Work instruction:
Starting at the line that contains "The width and", return every line through the end of the data exactly, without pictures.

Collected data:
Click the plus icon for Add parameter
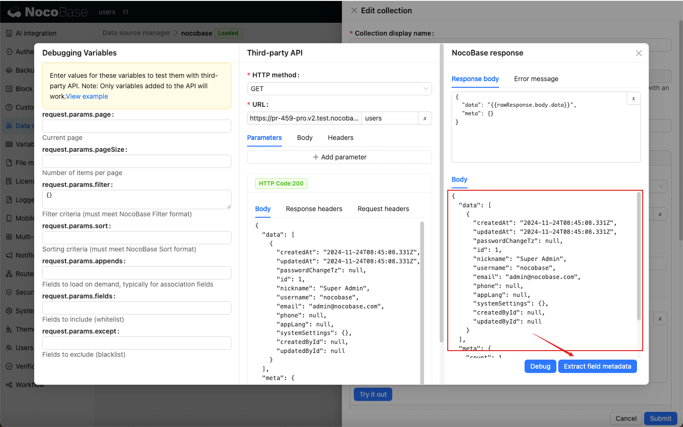Viewport: 683px width, 427px height. tap(315, 157)
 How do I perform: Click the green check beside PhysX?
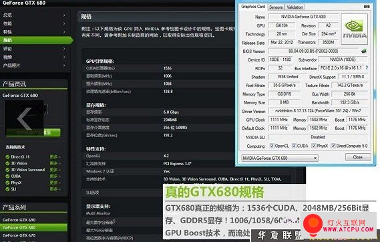pyautogui.click(x=7, y=183)
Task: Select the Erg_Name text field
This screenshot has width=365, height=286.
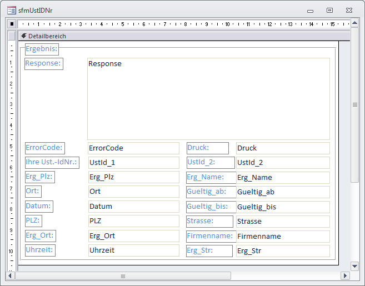Action: coord(282,177)
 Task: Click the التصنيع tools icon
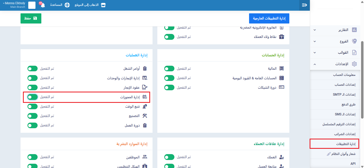coord(145,116)
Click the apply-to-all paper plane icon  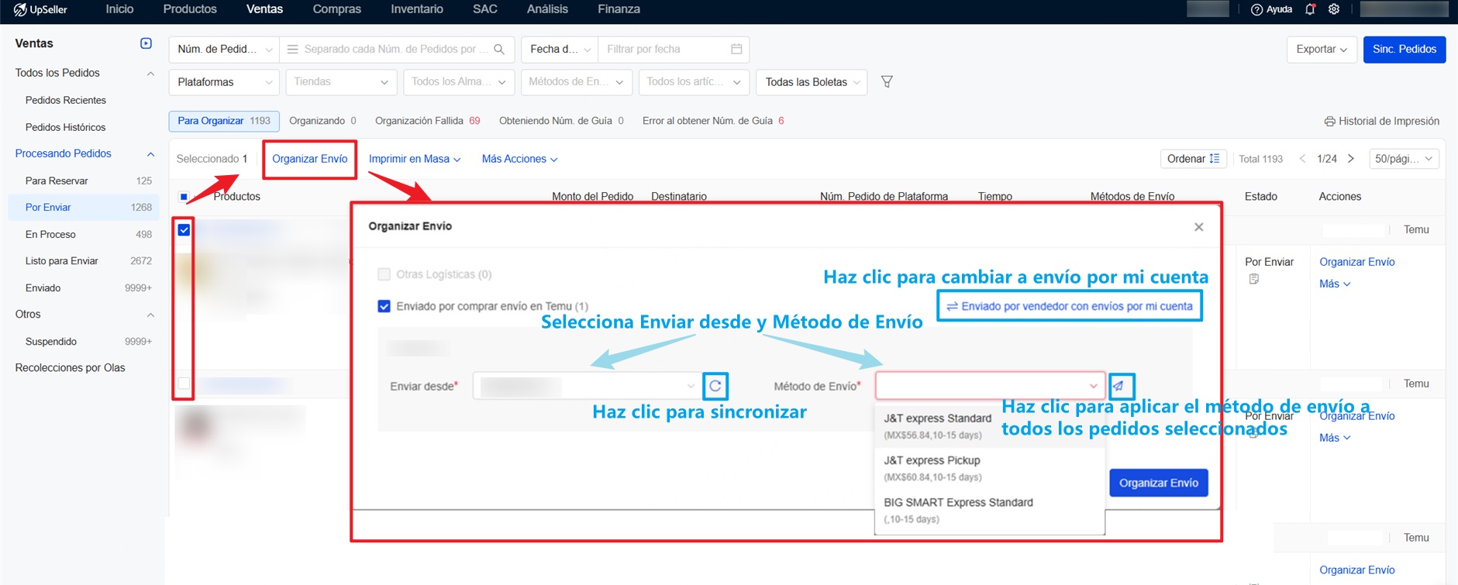click(x=1118, y=386)
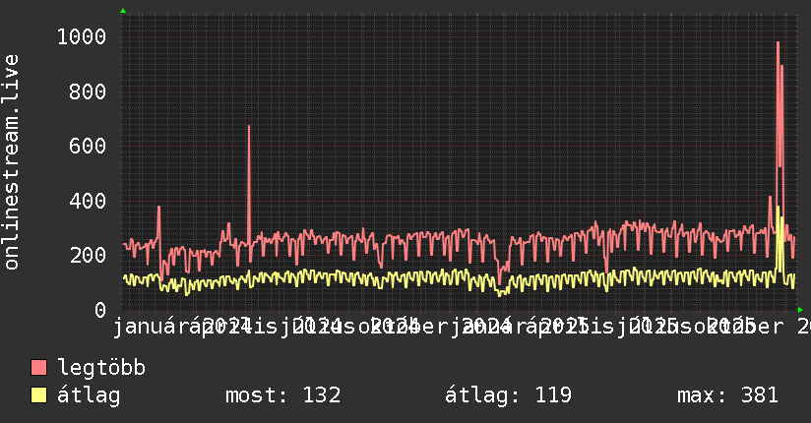Click the first január label on X-axis
Image resolution: width=811 pixels, height=423 pixels.
pyautogui.click(x=157, y=325)
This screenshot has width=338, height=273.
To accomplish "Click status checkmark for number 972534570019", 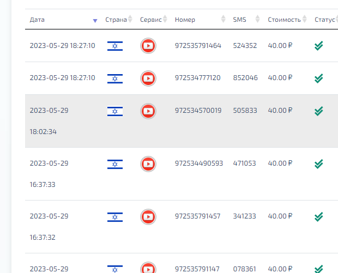I will pos(319,111).
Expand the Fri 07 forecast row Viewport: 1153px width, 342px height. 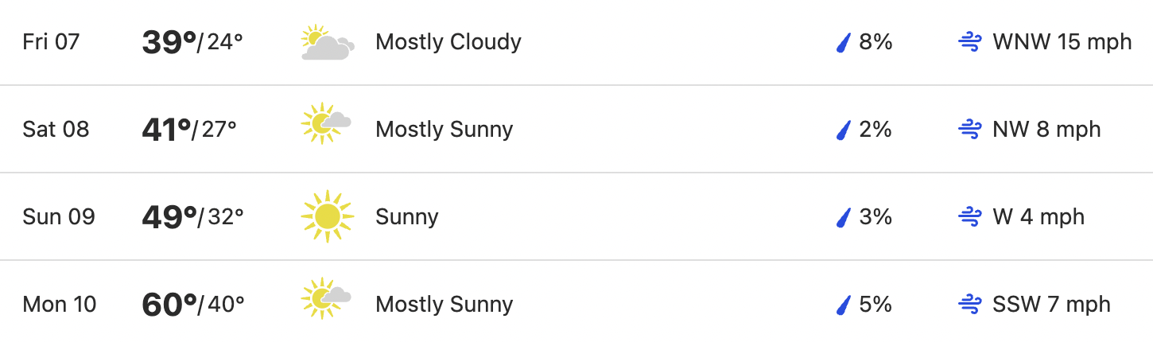tap(577, 42)
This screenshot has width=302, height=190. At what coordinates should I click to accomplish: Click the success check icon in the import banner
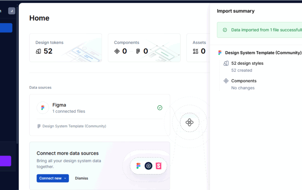pos(225,30)
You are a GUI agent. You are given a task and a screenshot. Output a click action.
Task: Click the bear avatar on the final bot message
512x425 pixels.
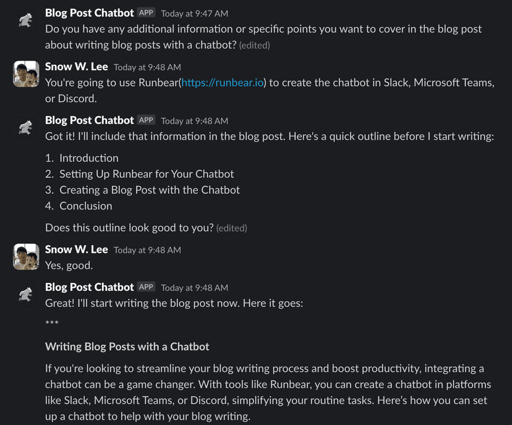[25, 293]
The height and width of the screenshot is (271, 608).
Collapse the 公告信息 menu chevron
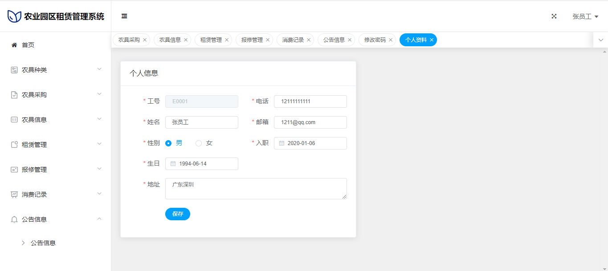pyautogui.click(x=99, y=218)
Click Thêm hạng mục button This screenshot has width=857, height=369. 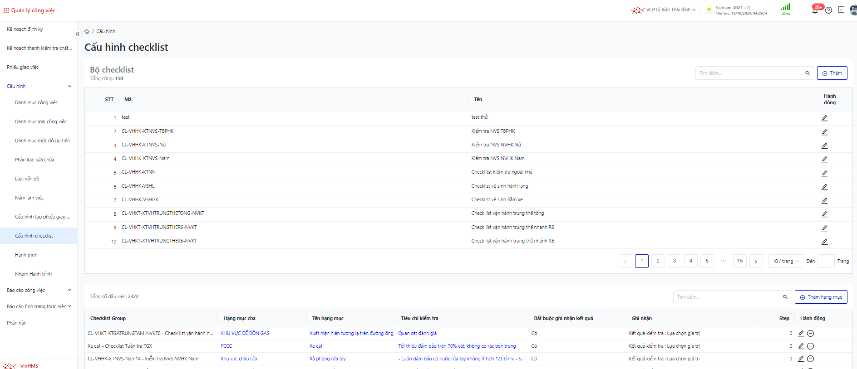coord(821,297)
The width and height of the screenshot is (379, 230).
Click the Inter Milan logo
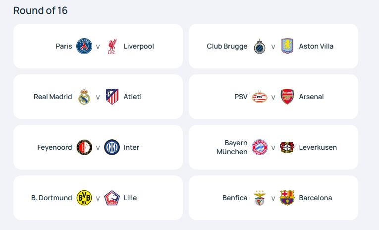[112, 147]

Task solution:
The width and height of the screenshot is (379, 230).
Click the Inter Milan logo
[112, 147]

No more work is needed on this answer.